Research suggests that detailed breakdown reduces underestimation by 25 to 30% compared to high-level estimates. It doesn't eliminate the planning fallacy, because the sub-task estimates are themselves subject to it, but it surfaces the hidden complexity that produces the largest overruns. The combination of task breakdown and reference class anchoring is the most accurate practical planning approach available without a formal forecasting system.
Planning buffers
Adding explicit contingency to estimates is a weaker intervention than RCF but a commonly accessible one. Adding 25 to 50% buffer to any estimate acknowledges the planning fallacy exists without precisely quantifying it. The weakness: buffers are subject to Parkinson's Law (work expands to fill the time available), so a buffered estimate often produces a project that takes as long as the buffered estimate rather than as long as the actual task requires.
Buffers work better as schedule design elements than as estimate corrections. Leaving 20 to 30% of a schedule unblocked, rather than adding 30% to each individual estimate, provides contingency without creating the Parkinson expansion risk at the individual task level. The buffer absorbs overruns structurally rather than inviting them by making every task duration larger.
Frequently asked questions
What is the planning fallacy?
The systematic tendency to underestimate how long tasks will take, how much they will cost, and how many things will go wrong. Identified by Kahneman and Tversky in 1979, it operates through the inside view: people estimate based on imagined optimistic scenarios rather than historical data from similar projects. It affects individuals, teams, corporations, and governments, and is not reliably corrected by experience or awareness.
Why doesn't experience fix the planning fallacy?
Experience does not fix the planning fallacy because overruns get attributed to specific external causes rather than incorporated as base rate evidence. The dependency that wasn't anticipated, the requirement that changed, the technical problem nobody predicted — each is explained as an anomaly. The next estimate begins fresh from an optimistic inside view without updating the underlying model. This attribution pattern is why expertise does not correct the bias.

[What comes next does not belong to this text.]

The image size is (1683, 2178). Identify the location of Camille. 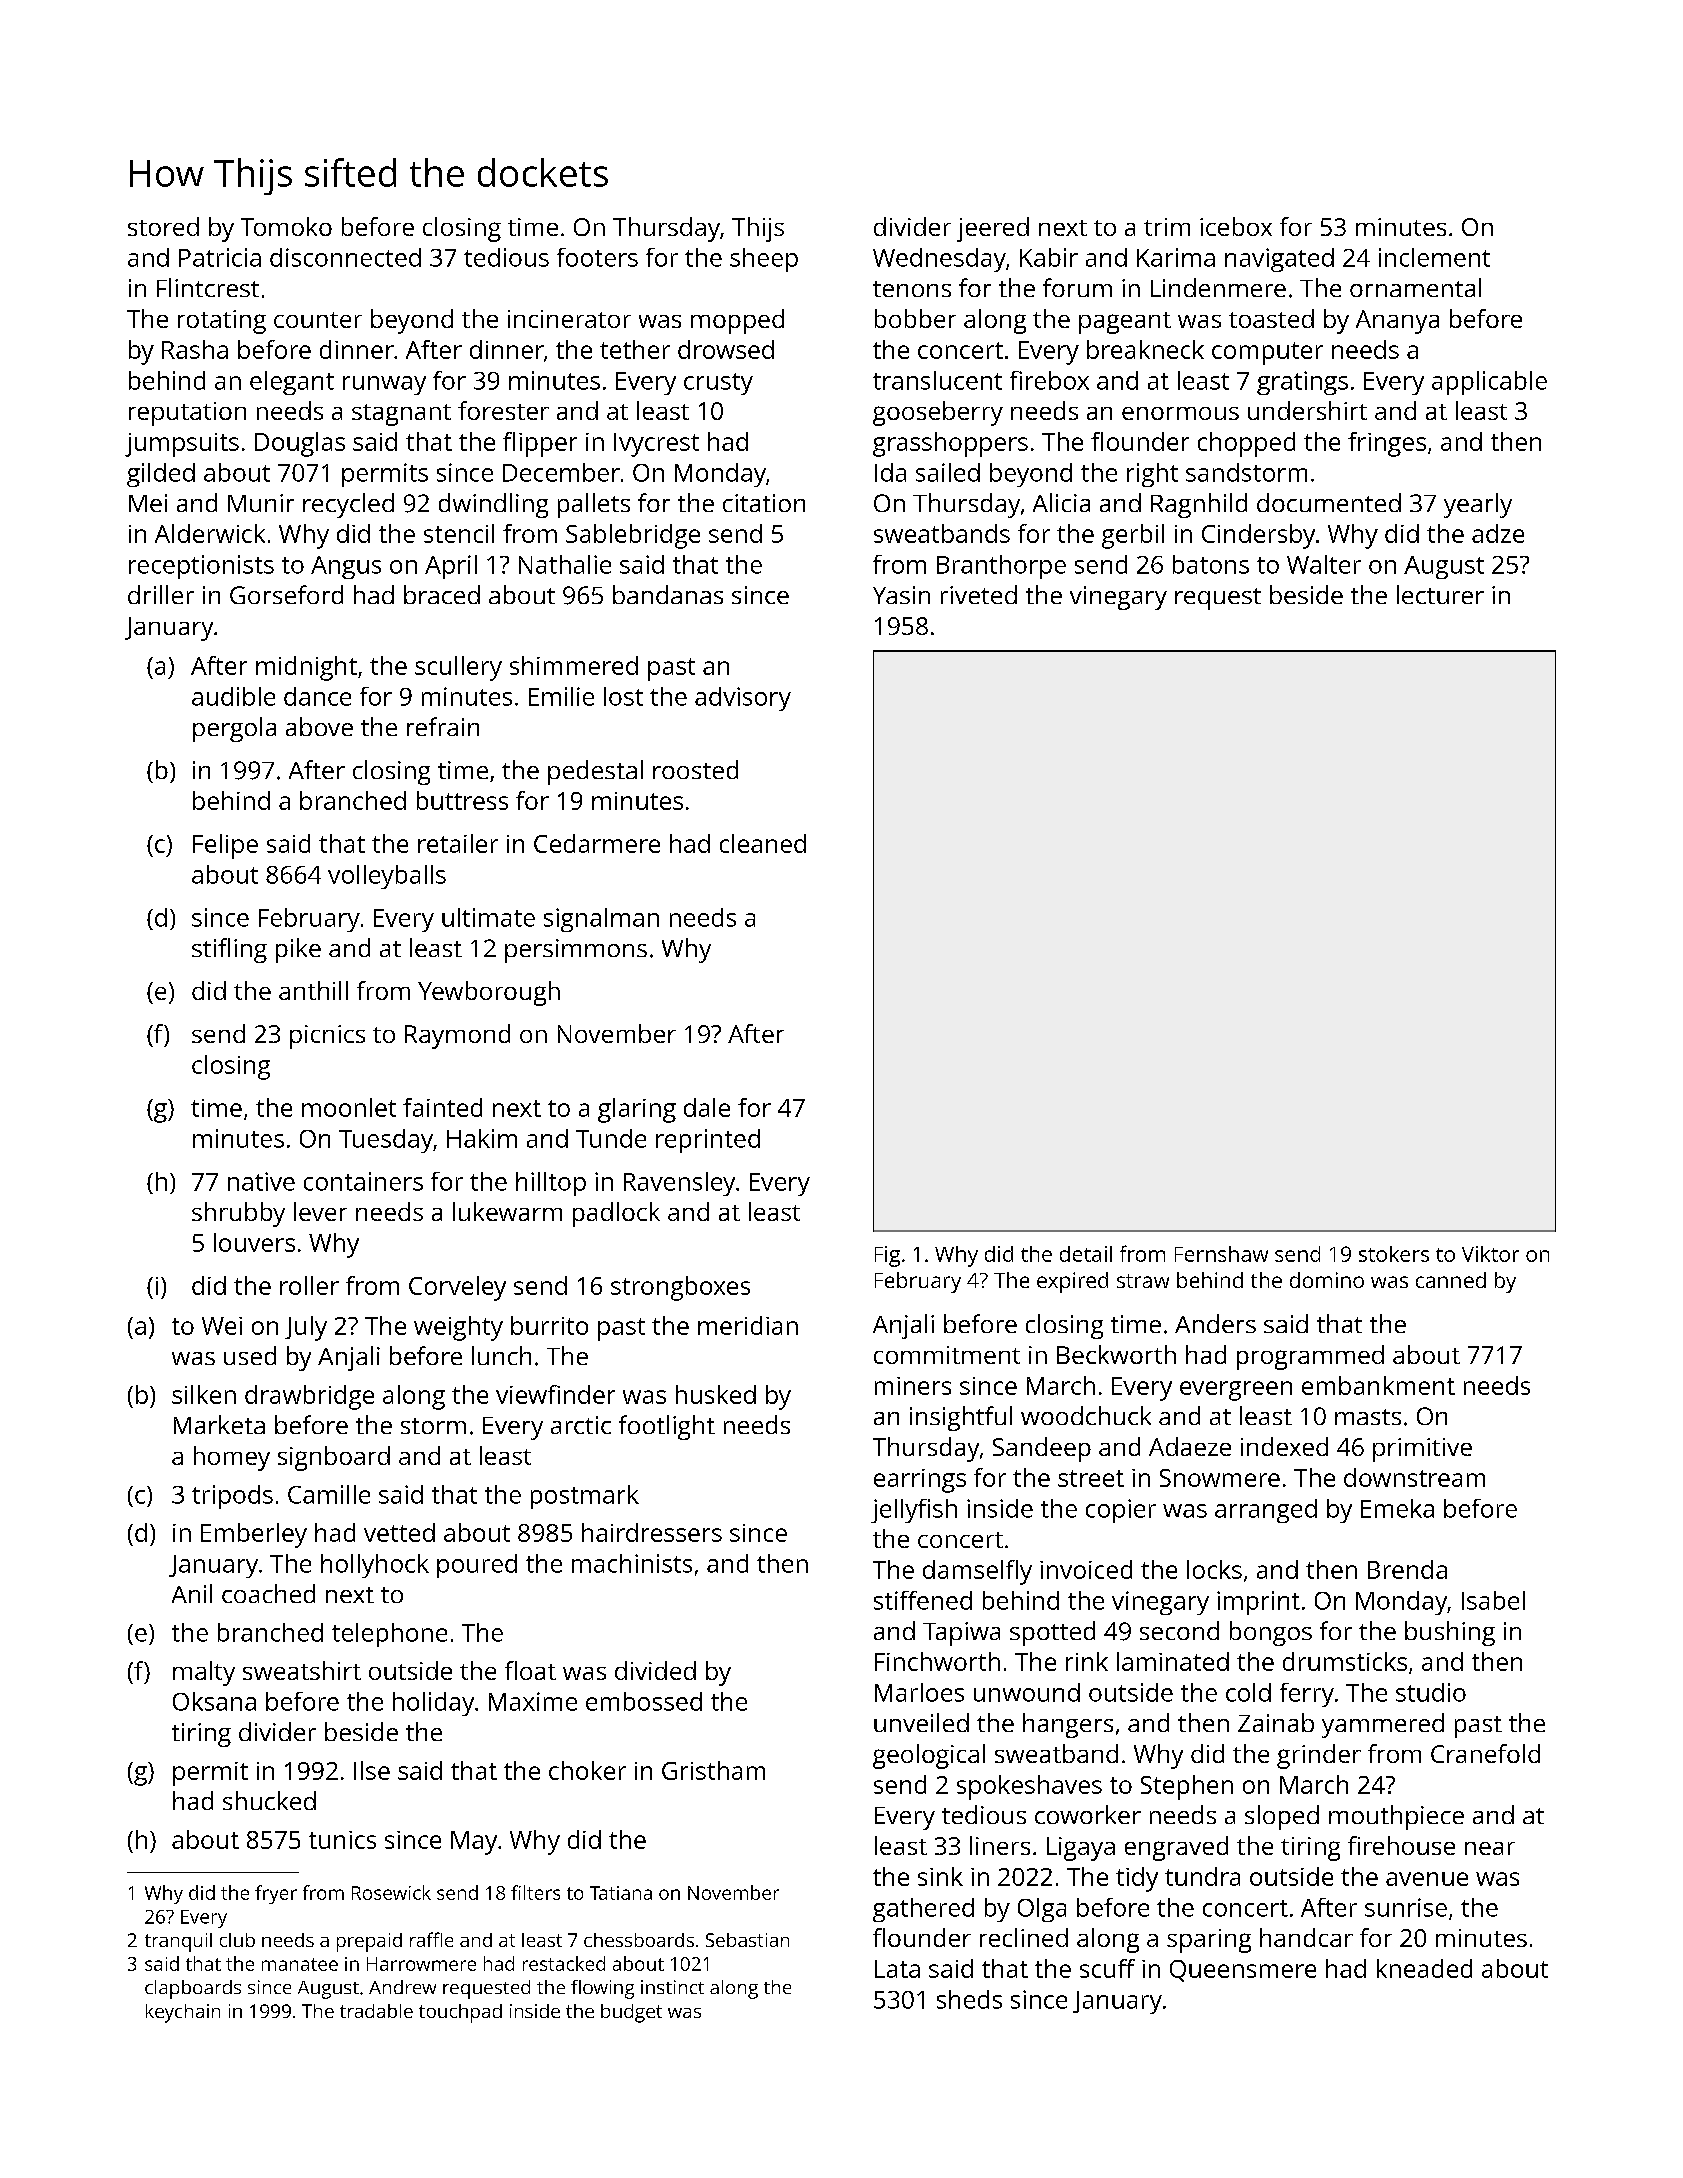
(329, 1494).
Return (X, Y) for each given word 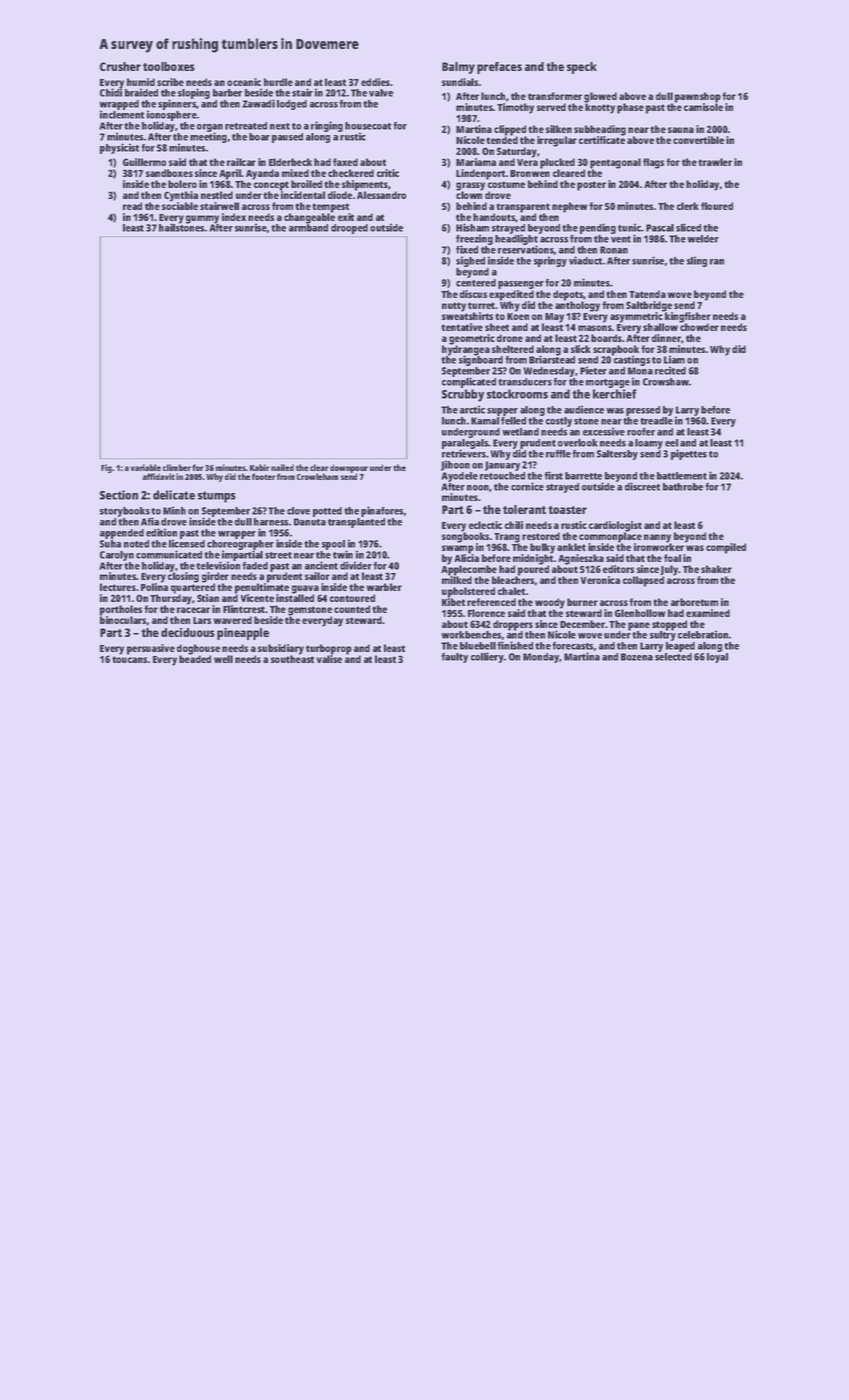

What is reference class forecasting?
The most effective intervention on the planning fallacy. Instead of estimating how long this task will take (inside view), identify the category of similar tasks, establish the distribution of actual completion times for that category, and anchor the estimate to that distribution. Developed by Kahneman and formally applied to infrastructure planning, it consistently produces more accurate estimates than conventional planning because it forces the outside view rather than the optimistic inside view.
How do I apply reference class forecasting to my own work?
Track actual completion times for recurring task types over two to three weeks. Use that historical data as the basis for future estimates rather than imagined scenarios. If client proposals average six hours across five tracked instances, estimate six hours for the next one rather than the three hours the inside view scenario suggests. The personal correction factor derived from this data is more accurate than any general heuristic because it reflects your specific work and context.
Does adding buffer time to estimates fix the planning fallacy?
Partially, but with a risk. Buffers acknowledge the planning fallacy without precisely quantifying it. The weakness is Parkinson's Law: work expands to fill the time available, so buffered estimates often produce projects that take as long as the buffer rather than as long as the task requires. Leaving unscheduled slack in the overall schedule works better than adding buffer to each individual estimate, because it provides contingency without creating expansion incentives at the task level.